这夜,于许多人来说都是无眠之夜。
长安城郊外青门乡,一间破宅几百精兵整装待发,这正是前端王之子段南风的精锐之师。
谁能想到青门乡这些看起来老实本分的农家人,都是精兵强将,他用了足足三年时间,才将这里变成叛兵营寨。
十年前,端王被皇帝冠以“意图谋反之名”流放边疆,众人皆称皇帝仁爱,却不知他早已安排了军队伪装成草寇埋伏途中,无论男女老少一律不留活口。若不是在流放前,他父亲便狸猫换太子将他送出,恐怕端王府如今连一条血脉都没留下。
既然皇帝硬要给他家安上“谋反罪名”,他便干脆将这罪名落实,才不负全家一百多条人命。
他花了五年时间建立南风阁,打着男风红楼的幌子在此地收集买卖朝廷官员的隐秘,甚至以此为要挟逼迫官员帮他做一些事情。此外,他又四处寻找他父王手下的亲兵,召集他们在暗地里培养精兵和暗兵卫,还派遣部分能将潜入皇宫内部,为的就是逼宫当日能里应外合。
蛰伏十年,他早已将小王爷的矜贵傲气磨净,徒留世故圆滑的冰冷之心。今夜他又披上一身战甲,站在众将士之前,高举手中酒碗,冷声呼道,“众将士听命,吾等为了这一刻已训练多时,功败垂成便看明日一战。”他猛灌下一碗酒,呼喝道,“杀——”

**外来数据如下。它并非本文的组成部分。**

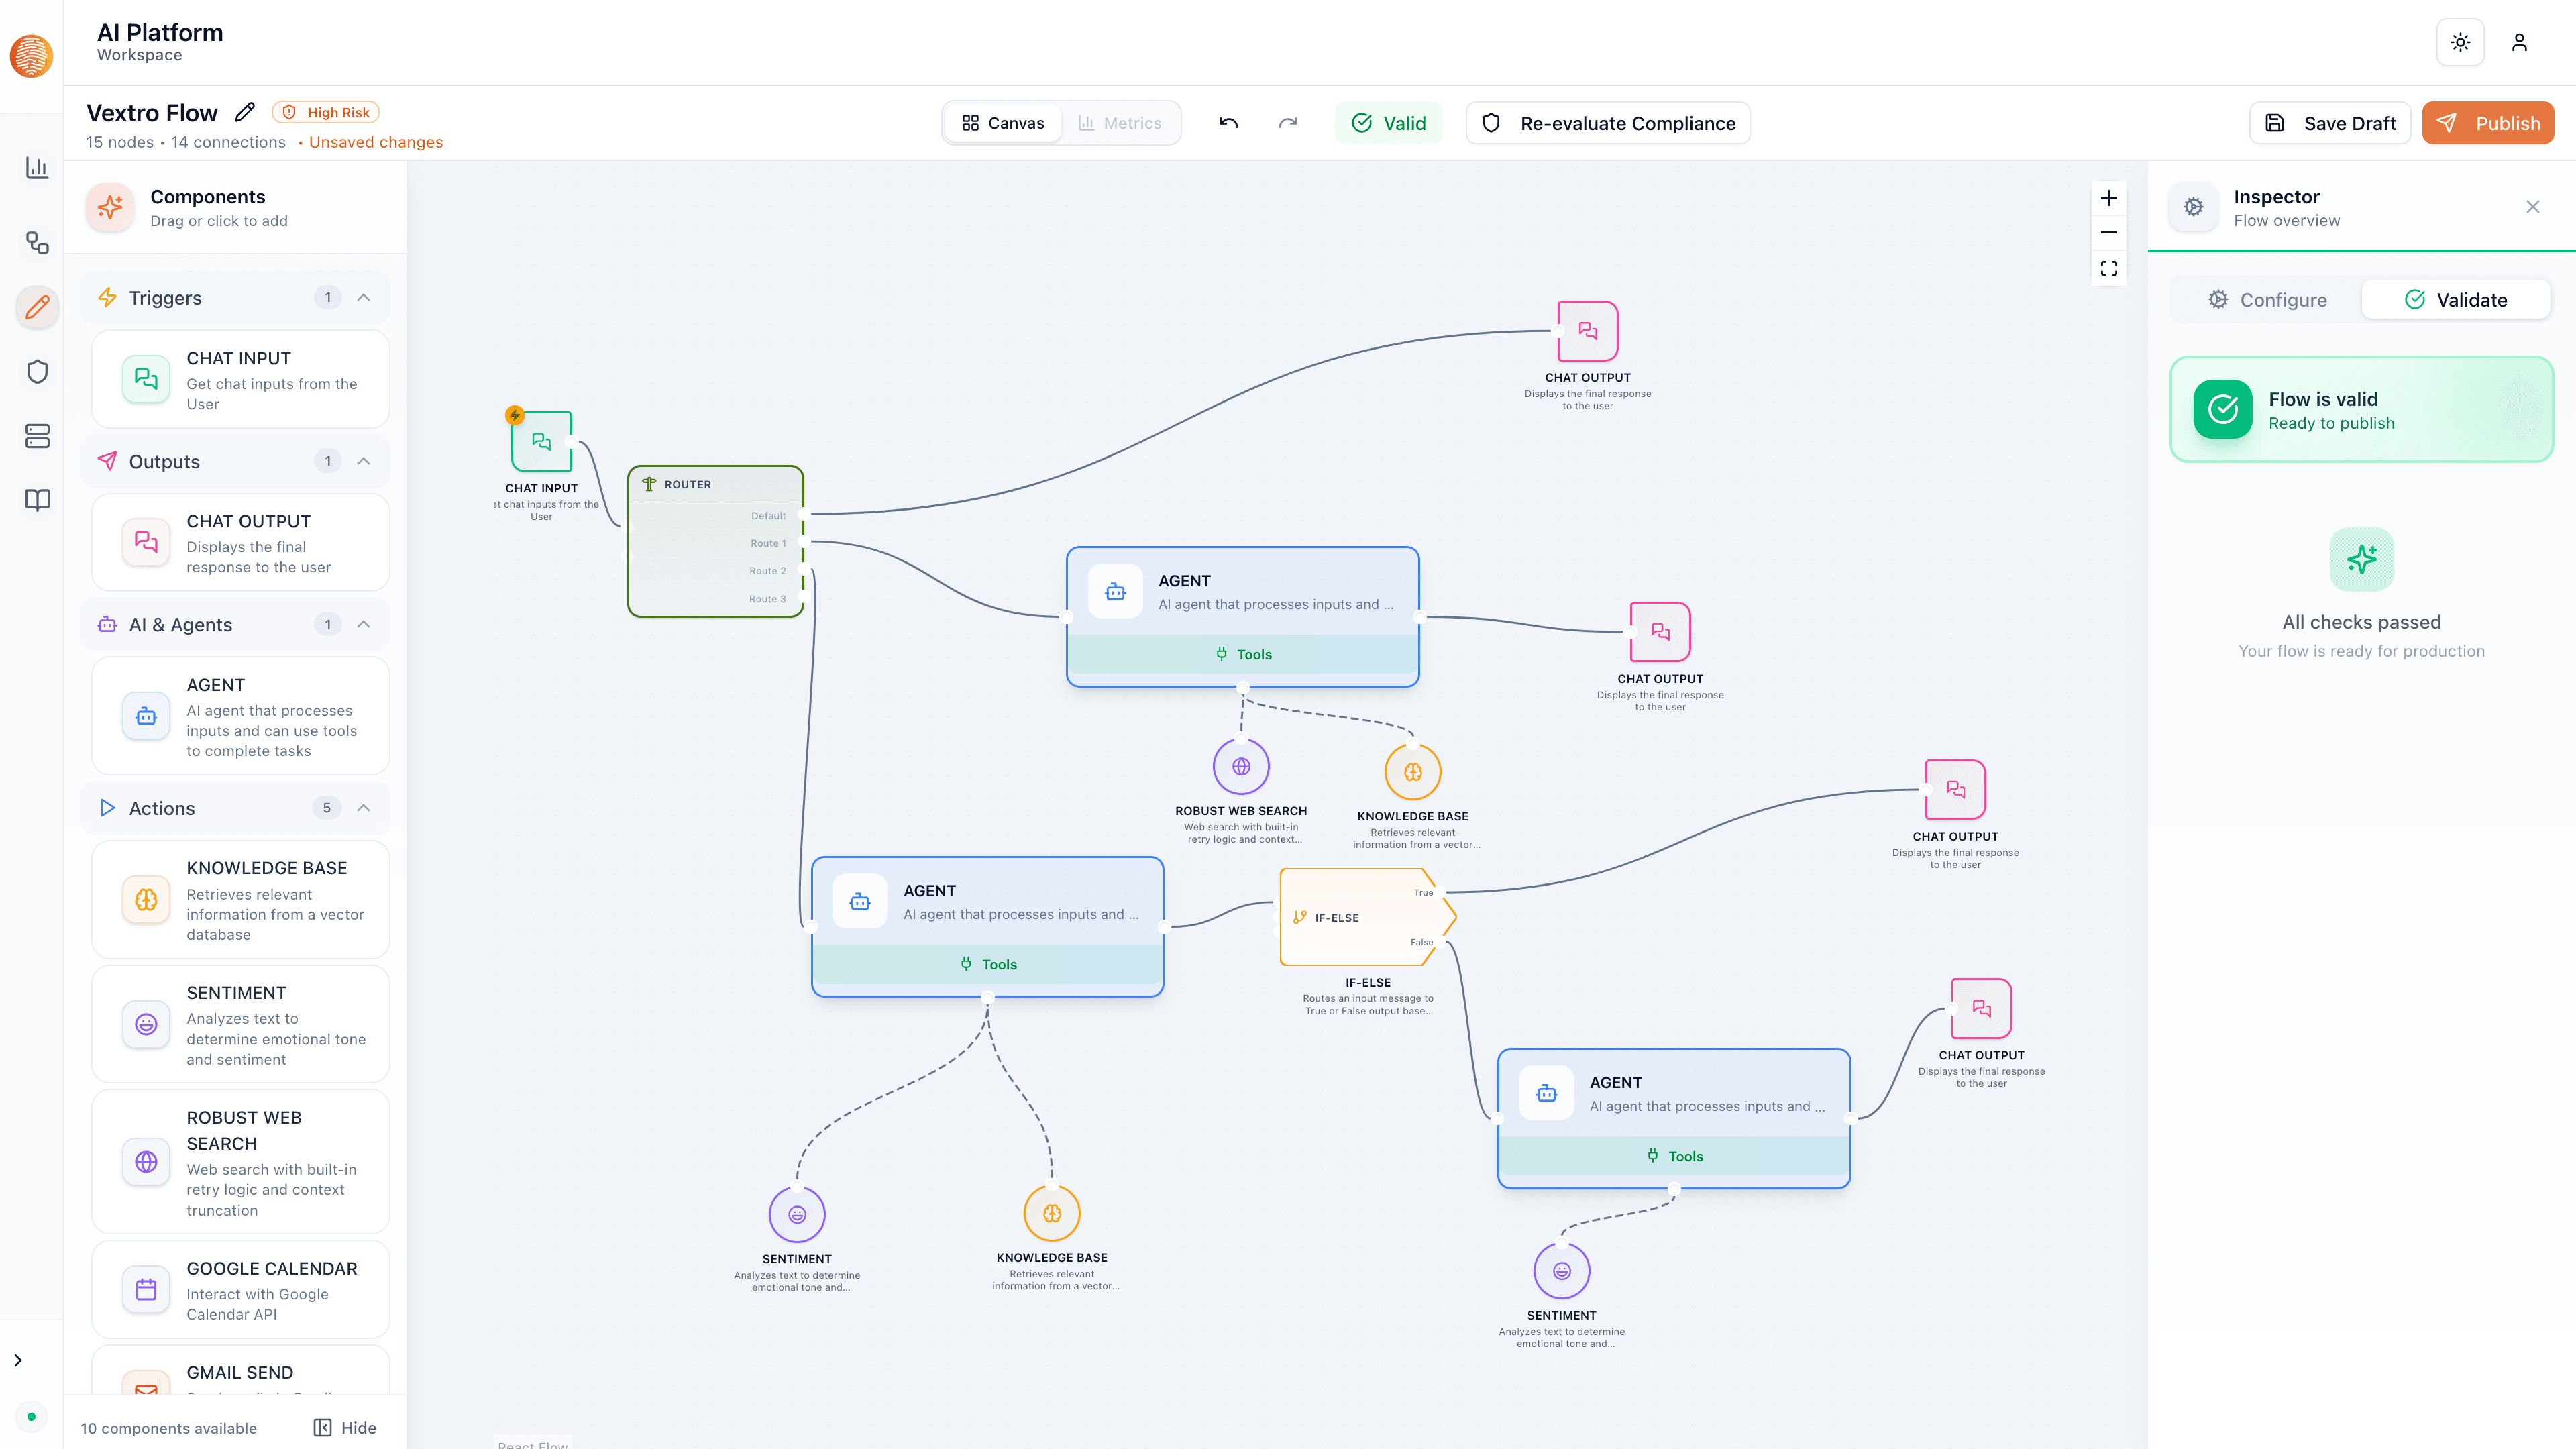The width and height of the screenshot is (2576, 1449).
Task: Open book icon in left sidebar
Action: pos(37,500)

底下将士挥着的红缨枪重重撞击于地,磅礴之势压得草木皆倒,“杀!杀!杀!”
听陶逐说完端王府的故事,乐意喝了口酒压压惊,“这个皇帝当得着实不厚道,看来这么多要他的命,倒是一点都不冤枉。”
闻言陶逐唇角又弯了弯,也只有她会觉得,世间所有人都是一样,再位高权重的人,做错事也当承其果。
乐意只一人喝酒,有点不太痛快,便劝道,“明日待如何都不知,你真不喝点酒。今朝有酒今朝醉,往后可不见得有这个机会。”
对方还是只管吃他的茶,“我喝酒易犯病。”
她愁闷地灌了一杯酒,跟个娇滴滴的小公子喝酒,实在不爽快,醉意一上头她说起话来也更恣意,“话说,待这事成了之后你想做什么?继续当这个憋屈的铸剑世家公子?还是去当个官玩玩,不对不对,你应当不会想当官了。”

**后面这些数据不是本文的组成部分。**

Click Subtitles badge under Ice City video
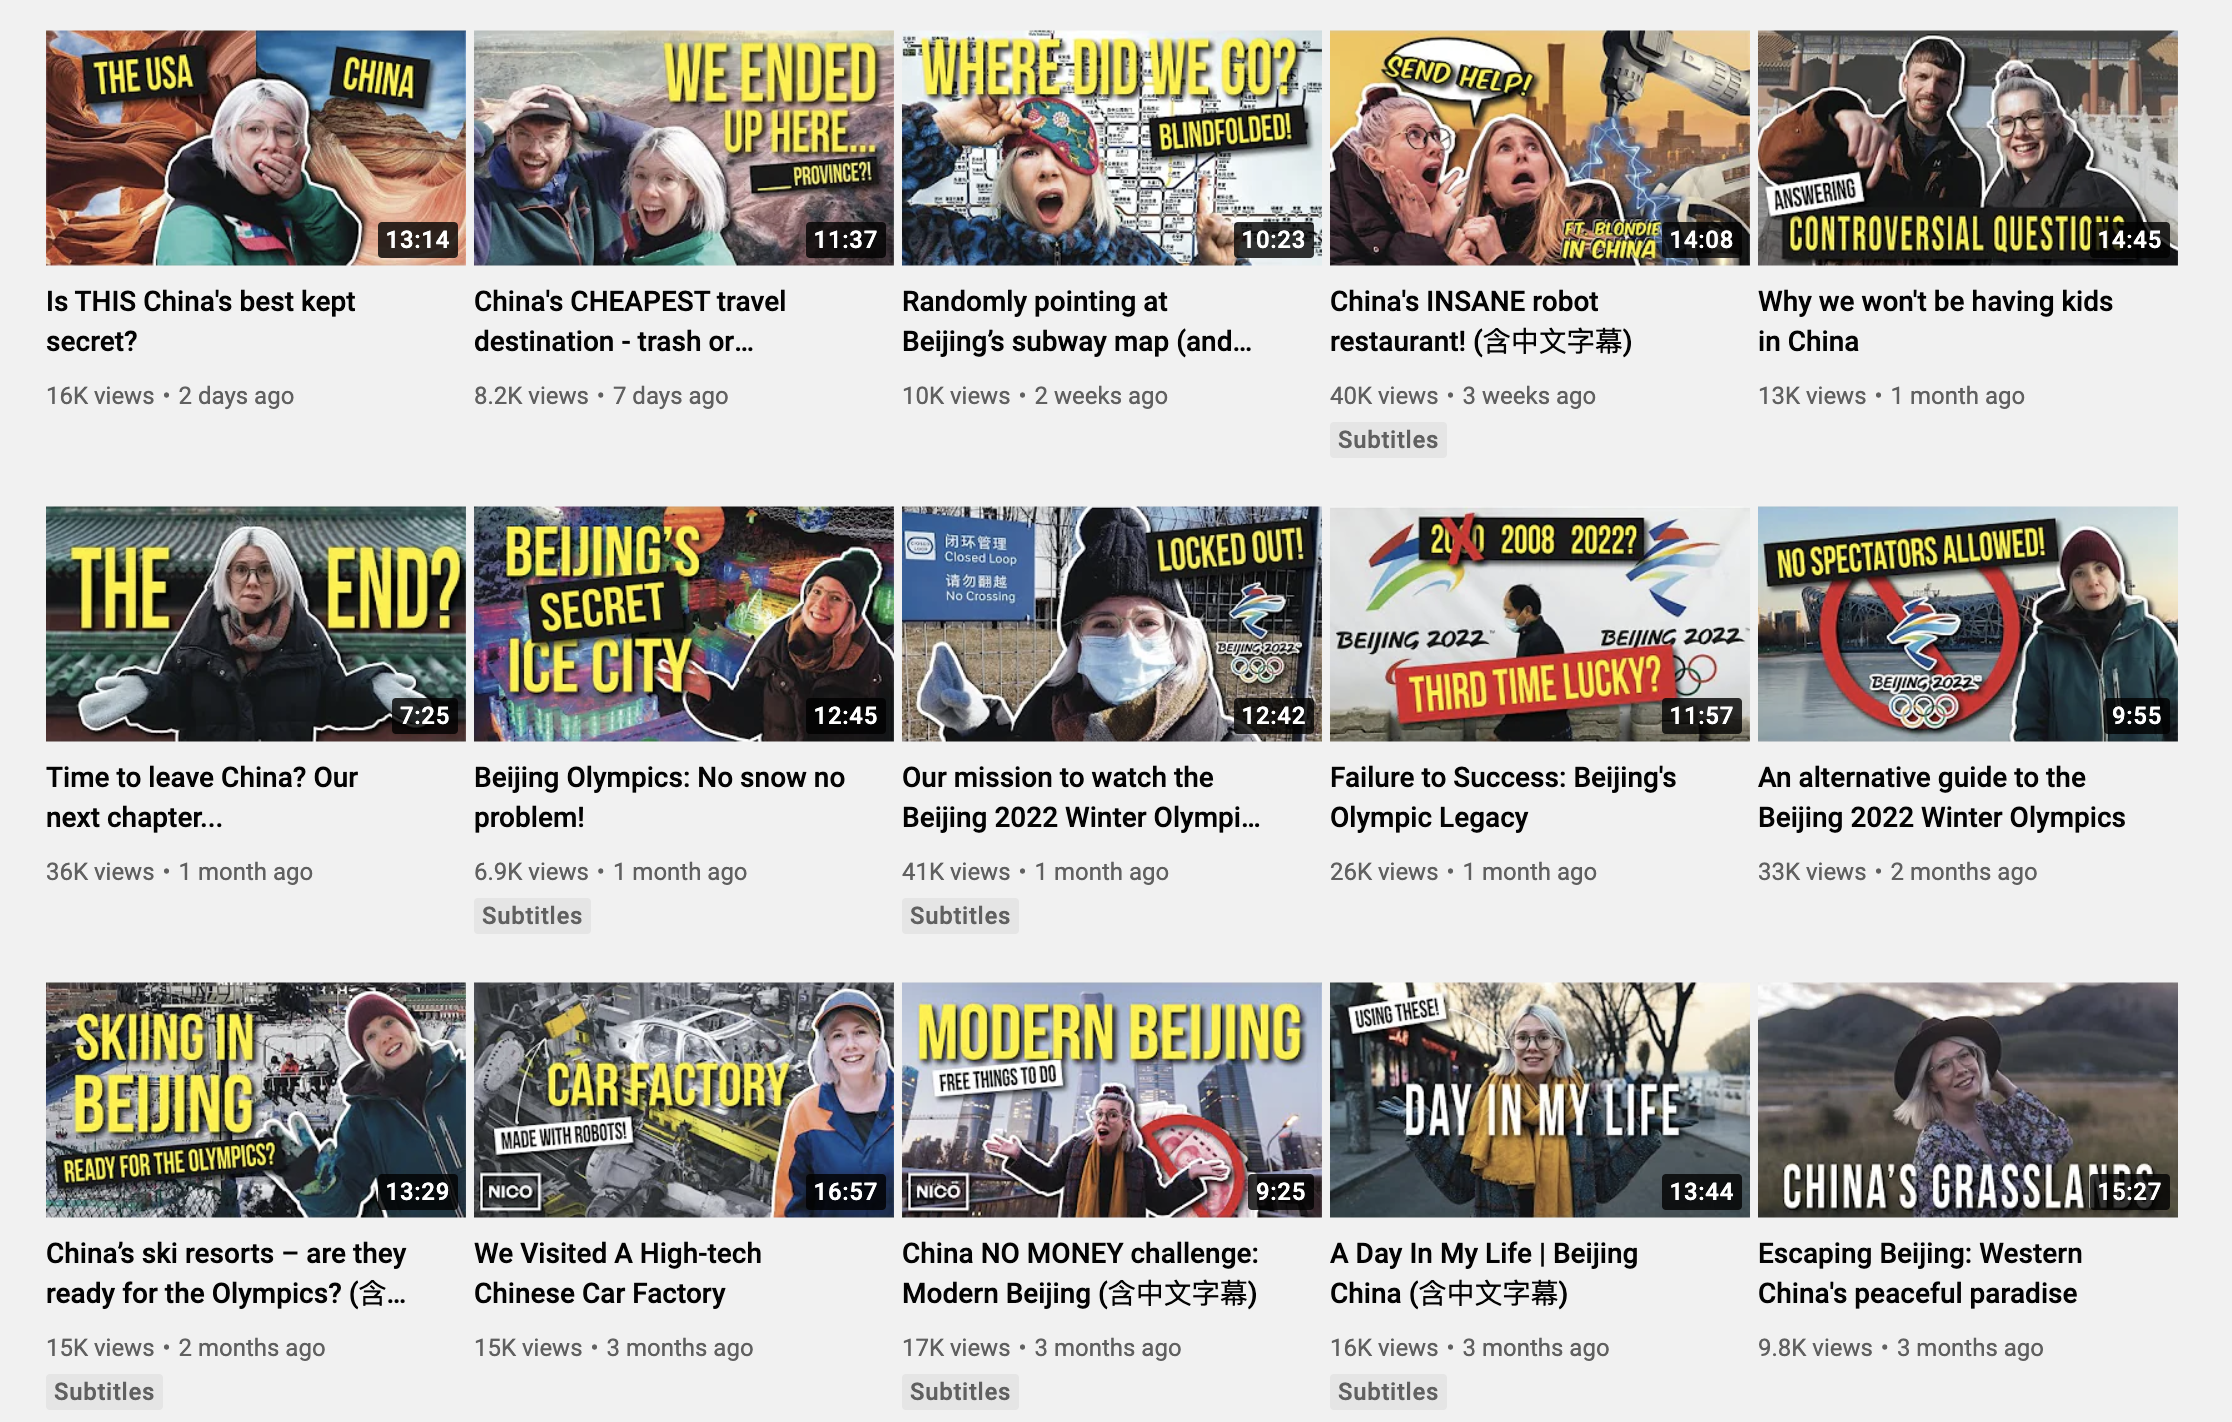The image size is (2232, 1422). click(531, 916)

陶逐只是辗转着茶杯,略抬眼望着她,“你呢,你做完这单想干什么?回铩羽阁,还是回青染山?”
乐意双眼睁得溜圆,撇嘴道,“你这人说话总是令人不痛快,明明是我先问你,你却总是反问我,难不成你回答个问题还要抄我的答案。”
她又灌了口酒,摆着手“罢了罢了,告诉你也无妨,我估摸着回铩羽阁跟他们聚一聚,然后再回一趟青染山。现在可以回答我你以后的打算了吧?””
“不知。”
她仿佛被诓骗了一般,不屑道,“你就算要敷衍,也给个真诚点的答案。比如,比如……哎呀,我也不知道你是怎么想的。”
陶逐原本真的不知,想起乐意方才的回答,倏地突破迷雾一般清明,“不是敷衍,我从未对将来有过期待,便不曾想过,不过……”
本就身不由己,哪需考虑明日,乐意突然有些懂了,不想再戳他的痛楚,打断道,“算了算了,我们还是各自早点歇息吧,明日还有得操劳。”
她拎着酒壶,悠哉悠哉地迈着步子出去,却没真的去休息。她拎着酒壶跳上廊道的窗台,再跃上屋檐,脚步放得极稳,半点声响都没出。
她一只脚搭在屋檐横梁上,一只脚垂下,双手拿着酒壶猛灌了一口。
其实她并不是毫无顾虑就决定要留下来的,她向来只想专心完成自己的事,不愿管别人的俗事。更何况逼宫可不是件小事,刀刃相见,不知有多少无辜者要丧命,又不知道多少个家庭泣血泣泪。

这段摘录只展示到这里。